# ad22vf help.



## tim's 95 se-r (Dec 26, 2002)

are all 93 japan nx2000's abs? i'm going to order the calipers through a parts store, and buy the brackets seperate, but no parts place has asked abs or not. only japan, or u.s.

ive already searched, and this particlar question wasnt answered.
i know i need the abs calipers.
thanks.


----------



## sethwas (Apr 30, 2002)

Hmm,
I would vote on the cautious side and say no. So specify it anyway.

Seth


----------



## By Nature (Apr 30, 2002)

I searched and here is what I found based on someone elses statement:
nx2k japan made with abs ad22vf. nx2k u.s. made with or with out abs ad18.

- _WORK REQUIRED_
Resume the AD22VF caliper forum thread, carrying on from its final line.

(Data on word and element locations)

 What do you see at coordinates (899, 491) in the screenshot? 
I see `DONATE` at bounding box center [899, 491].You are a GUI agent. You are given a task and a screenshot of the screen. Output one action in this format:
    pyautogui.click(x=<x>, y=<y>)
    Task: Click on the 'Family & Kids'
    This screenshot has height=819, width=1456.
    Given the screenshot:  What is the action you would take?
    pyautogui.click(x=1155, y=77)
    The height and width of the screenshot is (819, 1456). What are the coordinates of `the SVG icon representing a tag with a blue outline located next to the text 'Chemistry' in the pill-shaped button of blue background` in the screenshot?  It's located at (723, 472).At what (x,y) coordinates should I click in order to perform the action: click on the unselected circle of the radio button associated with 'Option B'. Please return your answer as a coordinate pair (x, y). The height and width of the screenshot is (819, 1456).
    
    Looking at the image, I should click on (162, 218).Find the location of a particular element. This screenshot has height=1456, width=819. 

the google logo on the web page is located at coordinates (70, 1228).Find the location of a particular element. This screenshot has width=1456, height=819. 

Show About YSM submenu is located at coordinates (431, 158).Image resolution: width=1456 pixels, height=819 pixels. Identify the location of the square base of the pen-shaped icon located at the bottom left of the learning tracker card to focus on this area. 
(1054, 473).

- _RESPONSE TO THE TASK_
thus if japan then ad22vf .. another thing to look for is I believe NX "SE" trim have ABS = japan = ad22vf.. atleast all 26x257mm rotors are marked under NX2k SE

source: http://www.nissanforums.com/showthread.php?threadid=2876


----------



## onyxeros (Jul 26, 2002)

ALWAYS GO JDM for these calipers, never go USDM, you will end up with only se-r parts.

O


----------



## bahearn (Jul 15, 2002)

NX was never built in North America.

Ask for 1991 NX2000 ABS Japanese model...as has been stated several time in recent brake threads.

A search will reveal dimensions you can check the new parts against.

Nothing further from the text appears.